» REQUIRED WORK:
Copy the entries starting at the line containing "Click the orange hourglass position icon" and ending at the line containing "pyautogui.click(x=110, y=134)", swapping "hourglass" for "timer" and leaving everything else unchanged.

» DATA IN THIS EXERCISE:

--- BEGIN ---

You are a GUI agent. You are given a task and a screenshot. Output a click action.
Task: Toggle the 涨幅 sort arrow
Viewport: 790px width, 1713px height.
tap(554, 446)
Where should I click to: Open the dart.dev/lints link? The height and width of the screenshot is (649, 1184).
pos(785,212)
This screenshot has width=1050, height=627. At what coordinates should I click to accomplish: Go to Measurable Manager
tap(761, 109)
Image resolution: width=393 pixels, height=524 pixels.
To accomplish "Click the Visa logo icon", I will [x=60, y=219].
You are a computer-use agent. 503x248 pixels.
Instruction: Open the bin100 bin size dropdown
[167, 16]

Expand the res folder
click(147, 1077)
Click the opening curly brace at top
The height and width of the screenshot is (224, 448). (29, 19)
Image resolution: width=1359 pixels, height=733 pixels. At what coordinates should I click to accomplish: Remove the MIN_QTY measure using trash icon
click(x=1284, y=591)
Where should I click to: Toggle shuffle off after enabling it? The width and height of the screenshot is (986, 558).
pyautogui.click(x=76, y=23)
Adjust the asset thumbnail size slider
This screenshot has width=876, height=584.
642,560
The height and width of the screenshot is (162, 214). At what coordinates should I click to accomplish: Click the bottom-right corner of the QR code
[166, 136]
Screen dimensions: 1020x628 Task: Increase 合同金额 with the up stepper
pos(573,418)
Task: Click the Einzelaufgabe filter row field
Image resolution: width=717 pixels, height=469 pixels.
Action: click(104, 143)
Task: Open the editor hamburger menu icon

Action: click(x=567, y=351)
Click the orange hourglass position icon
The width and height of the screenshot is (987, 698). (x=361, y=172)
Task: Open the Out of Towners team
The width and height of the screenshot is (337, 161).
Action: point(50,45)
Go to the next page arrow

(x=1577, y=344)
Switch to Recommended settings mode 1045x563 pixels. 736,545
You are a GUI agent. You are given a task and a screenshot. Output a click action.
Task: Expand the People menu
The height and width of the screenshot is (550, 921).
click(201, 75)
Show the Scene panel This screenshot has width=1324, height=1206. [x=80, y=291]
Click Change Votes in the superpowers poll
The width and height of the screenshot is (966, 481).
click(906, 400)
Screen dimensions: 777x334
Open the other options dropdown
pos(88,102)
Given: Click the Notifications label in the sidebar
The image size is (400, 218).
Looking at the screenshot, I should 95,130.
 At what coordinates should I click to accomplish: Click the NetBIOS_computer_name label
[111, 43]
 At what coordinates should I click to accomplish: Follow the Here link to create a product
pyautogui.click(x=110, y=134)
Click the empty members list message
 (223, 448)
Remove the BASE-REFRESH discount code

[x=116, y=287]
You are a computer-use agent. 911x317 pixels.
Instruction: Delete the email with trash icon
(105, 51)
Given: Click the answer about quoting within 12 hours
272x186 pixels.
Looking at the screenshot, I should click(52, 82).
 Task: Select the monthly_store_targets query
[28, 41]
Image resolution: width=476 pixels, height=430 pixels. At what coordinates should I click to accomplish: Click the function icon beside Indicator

--- END ---

» REPLY TO THE TASK:
Click the orange timer position icon
The width and height of the screenshot is (987, 698). (x=361, y=172)
Task: Open the Out of Towners team
The width and height of the screenshot is (337, 161).
Action: point(50,45)
Go to the next page arrow

(x=1577, y=344)
Switch to Recommended settings mode 1045x563 pixels. 736,545
You are a GUI agent. You are given a task and a screenshot. Output a click action.
Task: Expand the People menu
The height and width of the screenshot is (550, 921).
click(201, 75)
Show the Scene panel This screenshot has width=1324, height=1206. [x=80, y=291]
Click Change Votes in the superpowers poll
The width and height of the screenshot is (966, 481).
click(906, 400)
Screen dimensions: 777x334
Open the other options dropdown
pos(88,102)
Given: Click the Notifications label in the sidebar
The image size is (400, 218).
Looking at the screenshot, I should 95,130.
 At what coordinates should I click to accomplish: Click the NetBIOS_computer_name label
[111, 43]
 At what coordinates should I click to accomplish: Follow the Here link to create a product
pyautogui.click(x=110, y=134)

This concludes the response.